Présent sur Futur en Seine, le français Matchic Labs cherche à lever des fonds afin de commercialiser ses lunettes d'eye-tracking en 2017.
L'arrivée d'une nouvelle génération d'équipement d'eye-tracking mobiles, qui ressemblent plus ou moins à des Google Glass, a permis de faire un bond en avant dans certains secteurs. La grande distribution et les industriels des produits de grande consommation envoient désormais des consommateurs ainsi équipés dans les allées des hypermarchés. En suivant le regard de ces clients témoins, ils peuvent directement juger de l'efficacité d'un packaging dans un linéaire. Ces lunettes peuvent même être couplées à un électroencéphalographe portable qui permet de coupler ce que voit le consommateur à l'activité de son cerveau. L'objectif est d'identifier les packagings qui produisent le plus d'effet au consommateur.

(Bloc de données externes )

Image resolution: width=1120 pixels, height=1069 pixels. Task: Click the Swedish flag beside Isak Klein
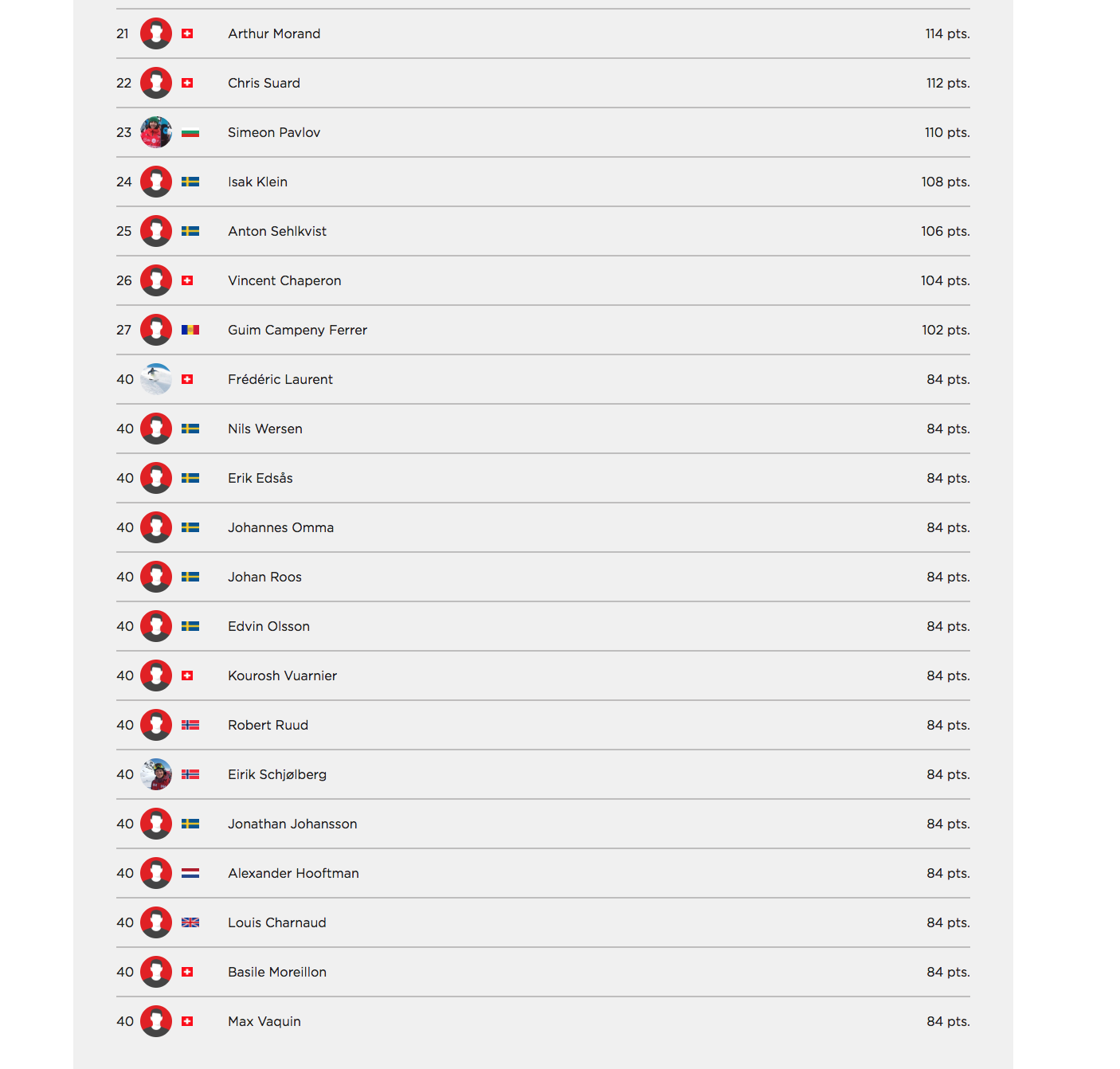tap(190, 182)
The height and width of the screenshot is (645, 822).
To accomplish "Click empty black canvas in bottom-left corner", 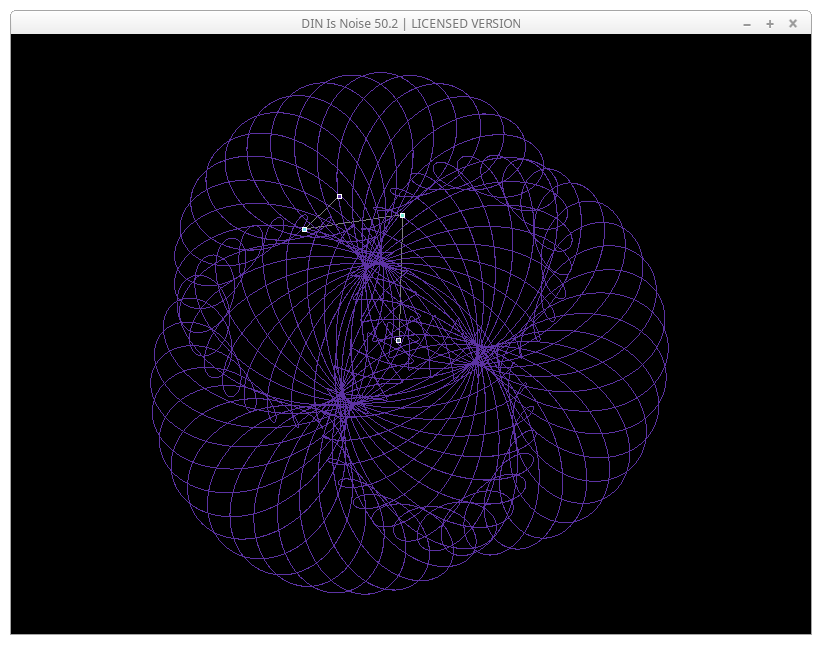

ASL, SMI, Tobii commercialisent ce type de lunettes et Leclerc, Intermarché utilisent déjà les services de Matchic Labs pour optimiser leurs mises en rayon.
Les nouveaux champs d'application de l'oculométrie
Si un smartphone dopé au Machine Learning ne va pas remplacer dans l'immédiat les équipements d’eye-tracking spécialisés pour les études ergonomiques, l'arrivée de systèmes d'eye-tracking légers et portables ouvrent la voie à de nombreuses nouvelles applications, plus surprenantes. Illustration de cette diversification, l'américain Tobii a mis au point un système spécifiquement pour les "gamers", les joueurs de jeux vidéos les plus exigeants, le Sentry Eye Tracker. Une simple barre équipée de lampes infrarouges à placer sous l'écran, une caméra et la vision du personnage du jeu se calque sur le regard du joueur. Ce système est d'ores et déjà commercialisé sous la barre des 200 euros. MSI a même dévoilé en 2015 un ordinateur portable intégrant le dispositif dans son design.
Plus sérieusement, les médecins et la recherche médicale cherchent à étendre les usages de l'eye-tracking dans les hôpitaux où celui-ci reste encore limité. L'hôpital Rothchild de Paris utilise déjà les lunettes de Matchic Labs pour observer les réactions des porteurs d'implants cochléaires. Plus simple d'accès et moindre cout, l'eye-tracking pourra ainsi être plus largement utilisé dans le diagnostic des déficits de l'attention chez les enfants ainsi que les cas d'autisme. Peut-être qu'un jour, les smartphones parviendront à détecter les signes avant-coureurs des maladies de Parkinson et d'Alzheimer simplement en observant le regard de leur utilisateur dans son quotidien. L'Eye-tracking fera alors partit de notre environnement, pour le pire et pour le meilleur.